Görüntülediğiniz mahkeme kararı kesinleşmiş bir karardır.

T.C.
İSTANBUL
BÖLGE ADLİYE MAHKEMESİ 13. HUKUK DAİRESİ
DOSYA NO: 2020/91
KARAR NO : 2020/200
T Ü R K M İ L L E T İ A D I N A
İ S T İ N A F K A R A R I
İNCELENEN KARARI VEREN
MAHKEME : İSTANBUL 21. ASLİYE TİCARET MAHKEMESİ
TARİHİ : 25/11/2019 (İhtiyati Tedbir Talebinin Reddine İlişkin Ara Karar)
DOSYA NUMARASI : 2019/882 Esas ( Derdest Dava Dosyası )
TALEP: İhtiyati tedbir
KARAR TARİHİ : 13/02/2020
TARAFLARIN İDDİA VE SAVUNMALARININ ÖZETİ: İhtiyati tedbir talep eden davacılar vekili vermiş olduğu 14/11/2019 tarihli dilekçesinde özetle; müvekili … ile karşı tarafın, şifahen müvekkilin evinin yalıtım işlerinin ve restorasyon işlerinin yapılması için bir takım malzemelerin karşı taraftan satın alınması için anlaştıklarını, bu anlaşma uyarınca, sipariş edilen mallara ilişkin müvekkili … 02/07/2019 tanzim ve 15/09/2019 vade tarihli, 69.000 TL bedelli bonoyu keşide ederek verdiğini, diğer müvekkili …’un da kefil olduğunu, ancak karşı taraf bonoyu almasına rağmen teslim etmeyi taahhüt ettiği malları müvekkiline teslim etmediğini, söz konusu mallara ilişkin fatura düzenlenmediğini ve müvekkillerinin iyi niyetli çabalarına rağmen bonoyu da müvekkiline iade etmediğini, bu nedenle müvekkillerinin telafisi zor zararlara uğramaması için İİK madde 72/2 gereği bononun icra takibine konu edilmemesi, üçüncü şahıslara ciro edilmemesi veya iş bu davadan sonra bono bedelinin tahsili için olası bir icra takibine maruz kalındığında, icra takibinin durdurulması için ihtiyati tedbir kararı verilmesini, yargılama harç ve giderlerinin ve vekalet ücretinin karşı tarafa yükletilmesine karar verilmesini talep etmiştir.
İLK DERECE MAHKEMESİ KARARININ ÖZETİ: İstanbul 21. Asliye Ticaret Mahkemesi 25/11/2019 tarih ve 2019/882 Esas sayılı ara kararı ile; ” İİK’ nın 72. maddesine göre borçlu, icra takibinden önce veya takip sırasında borçlu bulunmadığını ispat için menfi tesbit davası açabilir. İcra takibinden önce açılan menfi tesbit davasına bakan mahkeme, talep üzerine alacağın yüzde onbeşinden aşağı olmamak üzere gösterilecek teminat mukabilinde, icra takibinin durdurulması hakkında ihtiyati tedbir kararı verebilir.
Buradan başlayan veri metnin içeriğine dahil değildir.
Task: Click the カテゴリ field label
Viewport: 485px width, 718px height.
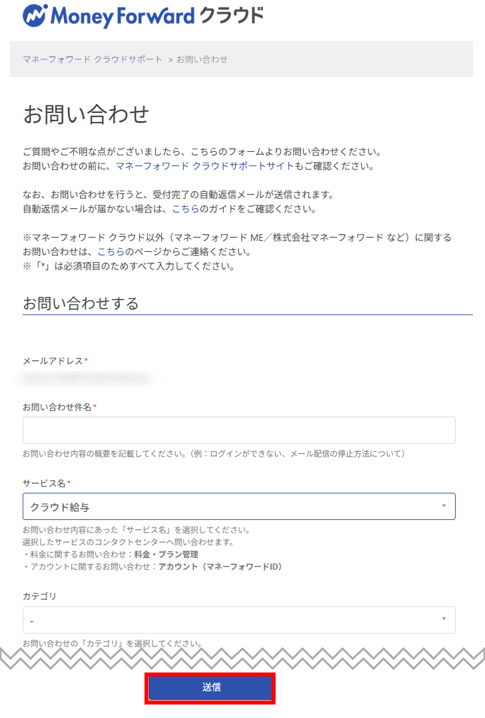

HMK’ nun 389. maddesine göre mevcut durumda meydana gelebilecek bir değişme nedeniyle hakkın elde edilmesinin önemli ölçüde zorlaşacağı ya da tamamen imkansız hale geleceğinin veya gecikme sebebiyle bir sakıncanın yahut ciddi bir zararın doğacağından endişe edilmesi halinde ihtiyati tedbir kararı verilebilir. HMK.nun 390.maddesine göre tedbir talep eden taraf, davanın esası yönünden kendisinin haklılığını yaklaşık olarak ispat etmek zorundadır. Dava dilekçesinin incelenmesinden menfi tespit davasının bononun bedelsizlik iddiasını içerdiği anlaşılmaktadır. Kambiyo senedi vasfını taşıyan bononun sebepten mücerret olması, bir ödeme vasıtası olması, soyut borç ikrarını içermesi, bononun tedavül kabiliyeti nedeni ile ilgileri nezdinde ticari hayatta güven oluşturması, senedin bedelsizliğine dair davacının, davanın esası yönünden haklılığını yaklaşık olarak ispat edecek delillerini sunmadığı, dava konusu iddianın yapılacak yargılama sonucunda belirleneceği anlaşıldığından HMK.nun 389 maddesi uyarınca ihtiyati tedbir talebinin reddine … ” karar verilmesi gerektiği gerekçeleri ile; ” İhtiyati tedbir talebinin reddine, … ” karar verilmiş ve verilen karara karşı, davacılar vekili tarafından istinaf kanun yoluna başvurulmuştur.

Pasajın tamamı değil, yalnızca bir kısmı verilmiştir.